India has parts which are very advanced and parts that are completely undeveloped.
Of the world’s 1.3 billion people who live without access to power, a quarter — about 300 million — live in rural India in states such as Bihar. Nighttime satellite images of the sprawling subcontinent show the story: Vast swaths of the country still lie in darkness. “It’s a matter of shame that 68 years after independence we have not been able to provide a basic amenity like electricity,” Piyush Goyal, India’s minister of state for power, coal and new and renewable energy, said recently.
The Indian government has launched an ambitious project to supply 24-hour power to its towns and villages by 2022 — with plans for miles of new feeder lines, infrastructure upgrades and solar microgrids for the remotest areas.
India’s progress in Space
ISRO (India’s space agency) on Monday commissioned two major facilities — a Hypersonic Wind Tunnel and Shock Tunnel — at the Vikram Sarabhai Space Centre in Thiruvananthapuram as part of its continuous and concerted efforts to minimise cost of access to space.

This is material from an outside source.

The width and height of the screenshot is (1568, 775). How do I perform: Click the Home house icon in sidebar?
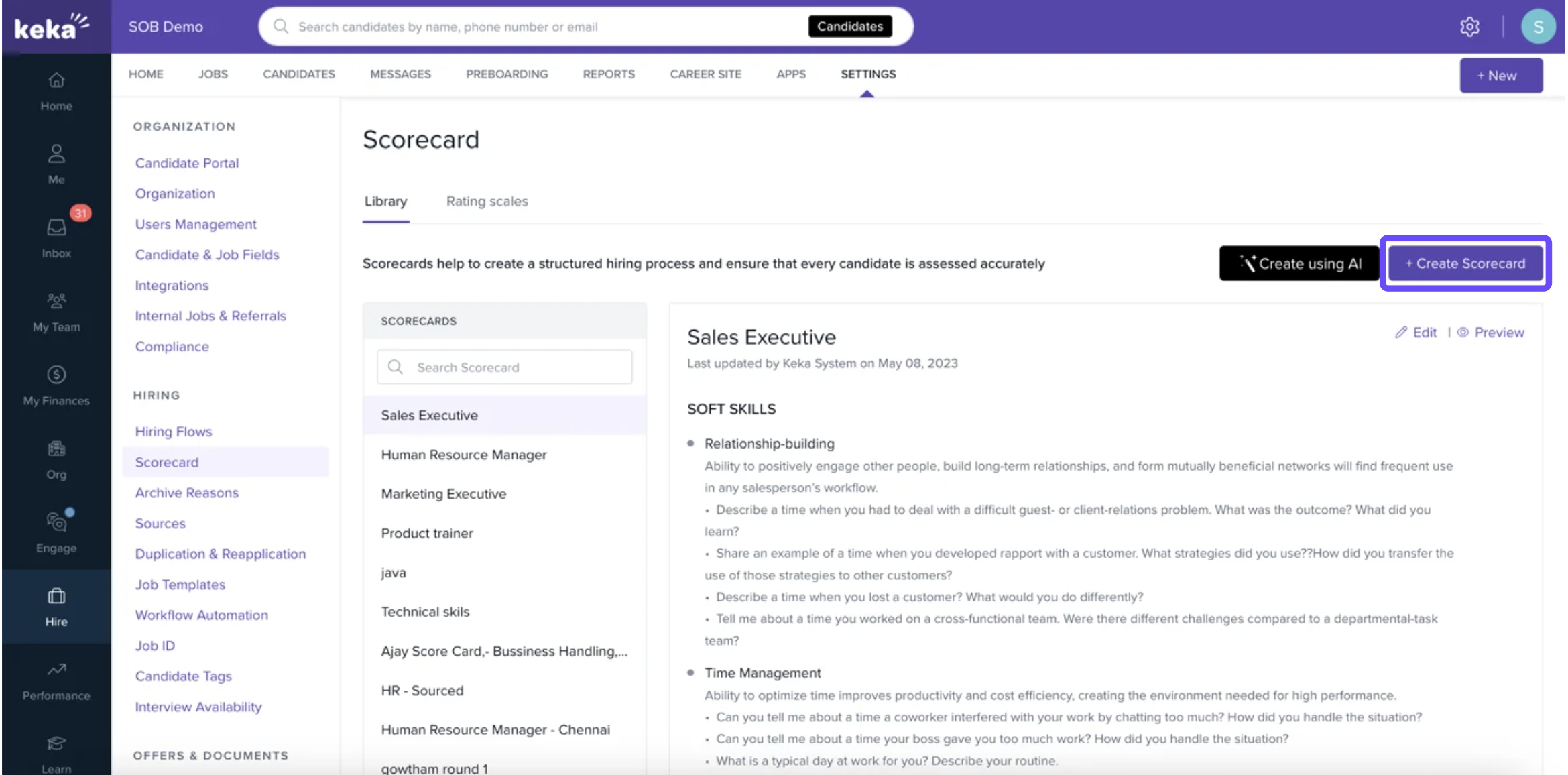click(56, 80)
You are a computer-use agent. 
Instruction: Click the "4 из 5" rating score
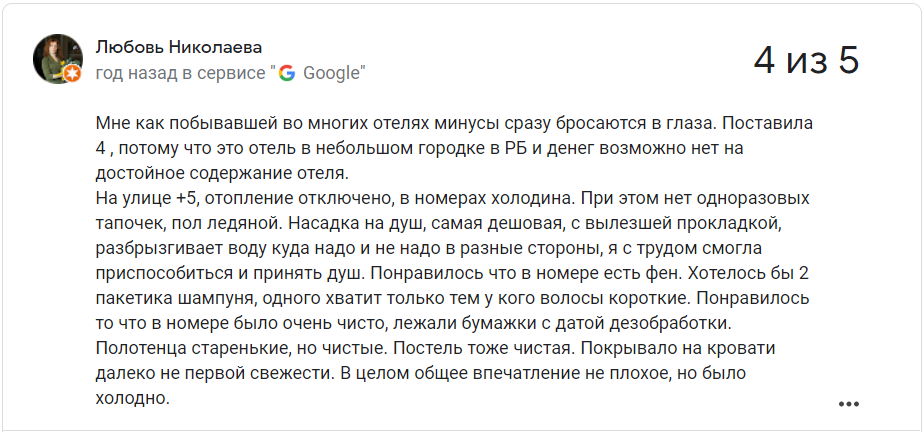click(x=806, y=61)
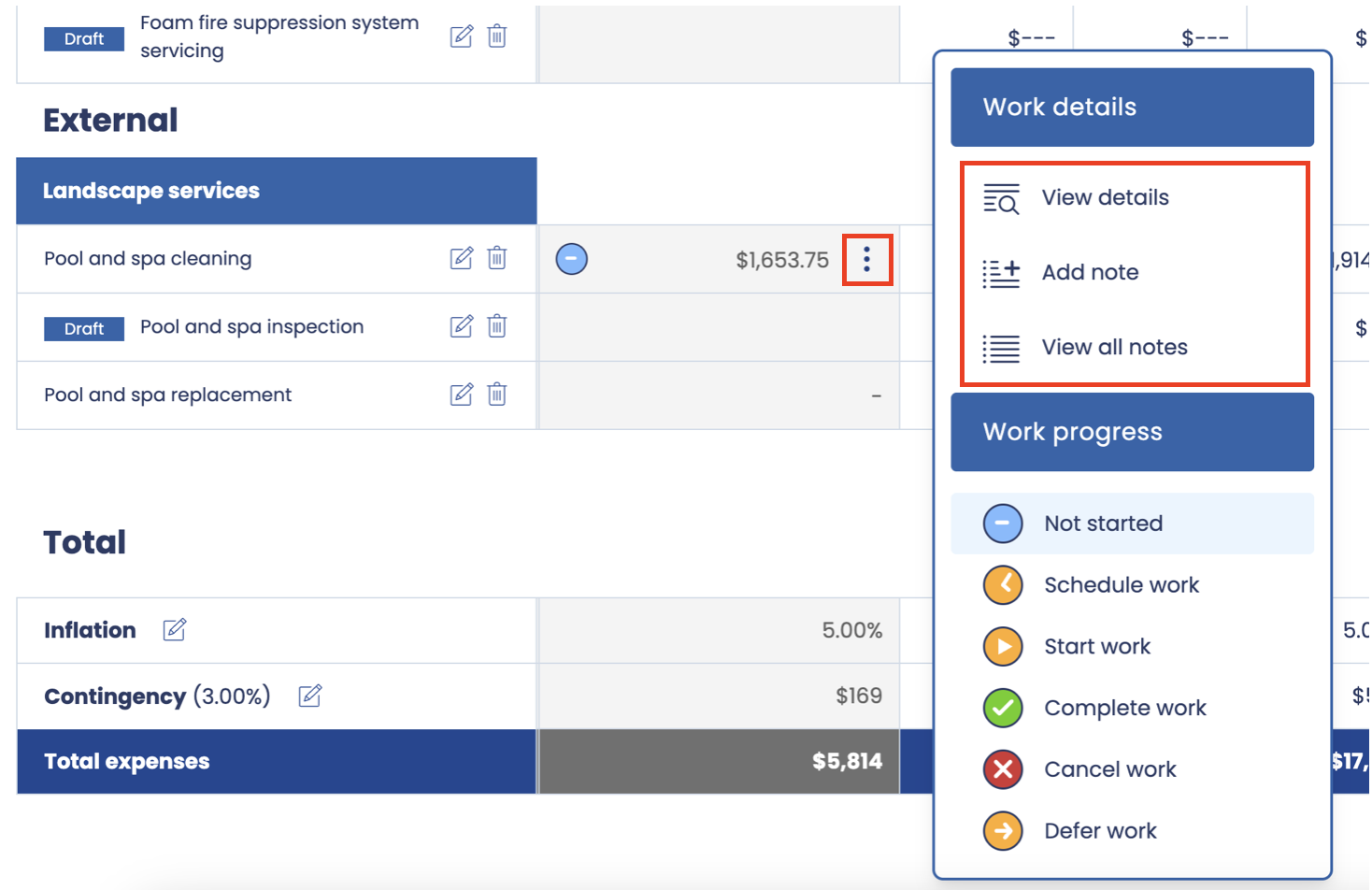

ISRO Chairman Kiran Kumar said commissioning of such facilities would provide adequate data for design and development of current and future space transportation systems in the country.
He said commissioning of the facility symbolizes the country’s capability in establishing such world class facilities wherein technology from outside is restricted or not available.
The one meter Hypersonic Wind Tunnel and one meter Shock Tunnel have been established with a wide spectrum of simulation capabilities in terms of Mach number, Reynolds number and re-entry velocities, an official release said.
These facilities, indigenously designed, developed and ‘Made in India’ with the support of Indian industries, are the third largest in terms of size and simulation capability in the world, it said.
A few critical technologies, which are under embargo, have been jointly developed by ISRO and industries for realisation of these facilities.
VSSC Director Sivan in his presidential address said though excellent modeling capabilities exists with the advent of powerful computers, there was no other replacement for wind tunnel testing for aerodynamic characterisation.
The new facility would help aerodynamic characterisation of advanced space transportation systems, he said.
The facilities were dedicated in the memory of Satish Dhawan, a pioneer in the field and named as the Satish Dhawan Wind tunnel Complex.
ISRO is planning future missions such as Reusable Launch Vehicles, Two Stage to Orbit, Air Breathing propulsion systems and Human Space Flight Programme, the release added.